January 09, 2007
The manual of madness:
I've just found a wonderful article online that appeared a couple of years ago in The New Yorker retelling the curious and surprising story of how the DSM was written.
The DSM is the Diagnostic and Statistical Manual of Mental Disorders. Published by the American Psychiatric Association it gives the criteria that define different types of mental disorder.
In Europe we tend to use an alternative, the ICD (interestingly, the two manuals don't always agree) but the DSM is often used by researchers for consistency.
The current version of the DSM is a revised version of the 4th edition. The 5th edition, the DSM V, is due out in 2011.
Politically, the DSM is very important as it describes what mental states and behaviours are considered pathological by mainstream medicine, as well as having massive implications for medical practice and healthcare provision.
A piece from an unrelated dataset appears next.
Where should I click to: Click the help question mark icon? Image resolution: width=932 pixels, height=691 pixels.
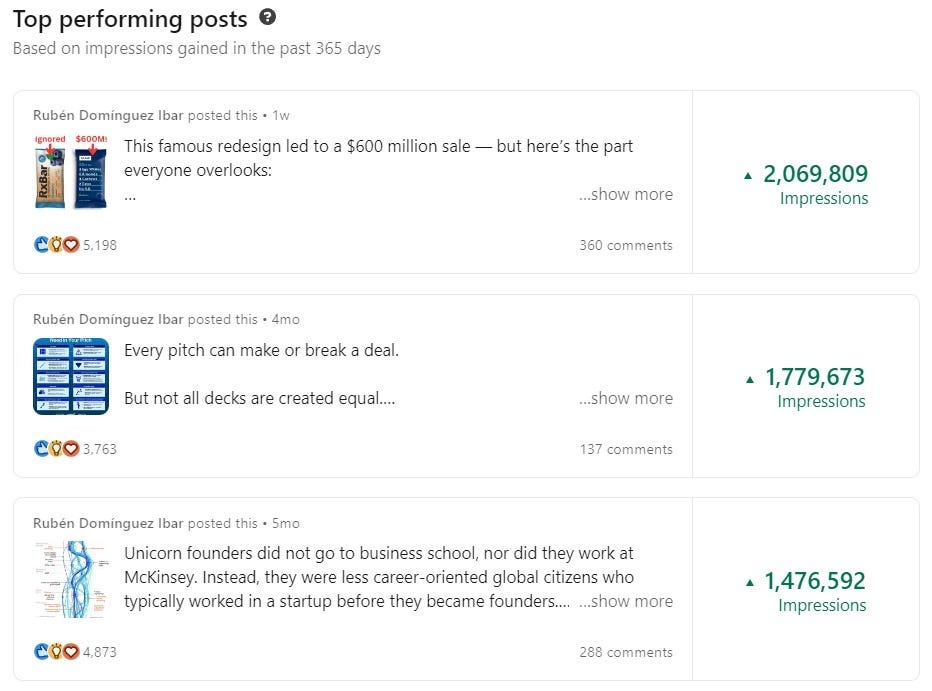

As time has gone on, the definitions are more influenced by research and less influenced by political pressures and the whims of the authors.
However, there's one particularly surprising bit of the New Yorker article that describes how two disorders got in an earlier version:
Spitzer read the paper and asked Peele and Luisada if he could come to Washington to meet them. During a forty-minute conversation, the three decided that "hysterical psychoses" should really be divided into two disorders. Short episodes of delusion and hallucination would be labelled "brief reactive psychosis," and the tendency to show up in an emergency room without authentic cause would be called "factitious disorder." "Then Bob asked for a typewriter," Peele says. To Peele’s surprise, Spitzer drafted the definitions on the spot. "He banged out criteria sets for factitious disorder and for brief reactive psychosis, and it struck me that this was a productive fellow! He comes in to talk about an issue and walks away with diagnostic criteria for two different mental disorders!" Both factitious disorder and brief reactive psychosis were included in the DSM-III with only minor adjustments.
The article is a thoroughly fascinating look into the history and politics of the 'bible' of psychiatry, and is a great introduction to some of the vagaries of defining mental illness.
Link to New Yorker article 'The Dictionary of Disorder'.